Franklin County Commissioner Dave Hinson is back in Missouri after nearly two weeks in the New Orleans area dealing with Hurricane Ida and its aftermath.

Hinson has worked in emergency medical services since 1988, having assisted on hurricanes, floods, wildfires and other disasters in the past. But with children and other obligations, he had not gone to work in a disaster situation in several years and was caught by surprise when he got the call Friday, Aug. 27, that he might be needed as Ida approached Louisiana.

“I said, if push comes to shove where you absolutely need someone, yes, I’ll go,” Hinson said as he awaited his return flight Friday, Sept. 10. 

Hinson got a call that Saturday afternoon, Aug. 28, saying someone would pick him up at 7 p.m. He would be needed.

“I had about an hour and a half to pack my stuff and head out,” he said. “I started to prepare myself whenever I first talked to them on Friday. I know how these go. They give you that little warning shot.”

Hinson was part of a Federal Emergency Management Agency (FEMA) response team. The group operated more than 200 ambulances through FEMA contractor American Medical Response Inc.

On Sunday, Aug. 29, the day Ida made landfall, Hinson set up sleeping quarters, showers, bathrooms and parking areas for the ambulances and personnel that were coming in. They rode the storm out in Gonzales, Louisiana, 57 miles northwest of New Orleans.

FEMA regulations prevented them from responding to the storm until around 8 a.m. Monday, Aug. 30, because sustained winds had to go below 40 mph.

Even leaving the building where the paramedics sheltered in place was tricky because fallen trees blocked one road while the other road was flooded.

After the storm, Hinson assisted in setting up a staging area in New Orleans and serving on a 911 response team. This was his first time working primarily 911 calls with FEMA. 

Like many impoverished communities, Hinson said many people in New Orleans were struggling before the storm.

“They’re on the brink of failure as it is,” Hinson said. “When you have a disaster like this come through, whether it is water, electric or a shutoff, and then you have flooding, it just throws their system into a spiral that’s already overloaded.”

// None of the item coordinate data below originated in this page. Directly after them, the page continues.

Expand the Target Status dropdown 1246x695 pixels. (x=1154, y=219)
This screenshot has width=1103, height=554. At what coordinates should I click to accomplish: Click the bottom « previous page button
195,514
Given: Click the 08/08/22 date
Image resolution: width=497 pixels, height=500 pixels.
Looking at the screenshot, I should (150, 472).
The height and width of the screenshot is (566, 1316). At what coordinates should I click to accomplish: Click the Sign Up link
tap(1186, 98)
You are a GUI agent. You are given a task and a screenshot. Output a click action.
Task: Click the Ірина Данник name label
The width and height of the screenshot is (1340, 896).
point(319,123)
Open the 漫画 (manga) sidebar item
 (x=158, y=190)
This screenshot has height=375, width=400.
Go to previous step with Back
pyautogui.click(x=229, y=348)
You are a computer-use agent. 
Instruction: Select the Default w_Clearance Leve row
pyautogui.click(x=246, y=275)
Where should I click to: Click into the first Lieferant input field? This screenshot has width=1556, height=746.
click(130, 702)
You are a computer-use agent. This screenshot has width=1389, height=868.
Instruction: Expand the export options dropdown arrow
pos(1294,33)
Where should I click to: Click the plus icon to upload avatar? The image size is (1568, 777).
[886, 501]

In previous disasters, Hinson has worked evacuating patients from assisted living or nursing homes to places with electricity. 

Although each disaster response has its own challenges, responding to Hurricane Ida was made more difficult because of the ongoing pandemic.

Paramedics had to provide patients with oxygen and breathing treatments. Then they would transfer patients to hospitals that already were overwhelmed because of COVID-19, and patients who could only get medical care through the emergency room.

Once they got a patient to the hospital, Hinson said he waited an average of 45 minutes with the patient before they were seen by a nurse.

“We had one ambulance that had to wait three hours for one patient,” he said. 

Hinson said he helped people with heat exhaustion and people with respiratory issues who were having difficulty breathing. He also transported patients to hospitals who were dealing with mental health issues or stomach problems.

Hinson said responders also worked with patients who had COVID-19 or were recovering from it.

“As long as their oxygen saturations were fine, they just wanted reassurance that they were doing the right thing as far as fluids and ibuprofen and Tylenol and treating symptoms,” Hinson said. “Most of those people we did not transport to the hospital.”

The paramedics did deal with some very sick trauma patients, who hospitals kept beds open for, Hinson said. 

Hinson was the only person in his group from Franklin County but said some from the county served with Missouri Task Force 1, a FEMA search and rescue team based in Boone County.

Hurricane Ida killed at least 26 people in Louisiana and at least 50 more in states from Virginia to Massachusetts. It is estimated to have caused at least $50 billion in damages, according to The Associated Press.

Hinson was elected to the first of two terms as second district commissioner in 2016 after serving three terms in the Missouri House of Representatives.

Assisting in emergencies is Hinson’s primary calling, he said.

“Everybody that knows me from the area knows that I’ve been a paramedic and a firefighter all my career,” he said. “This politician stuff, I enjoy doing it and serving the people, but being a first responder is my first love.”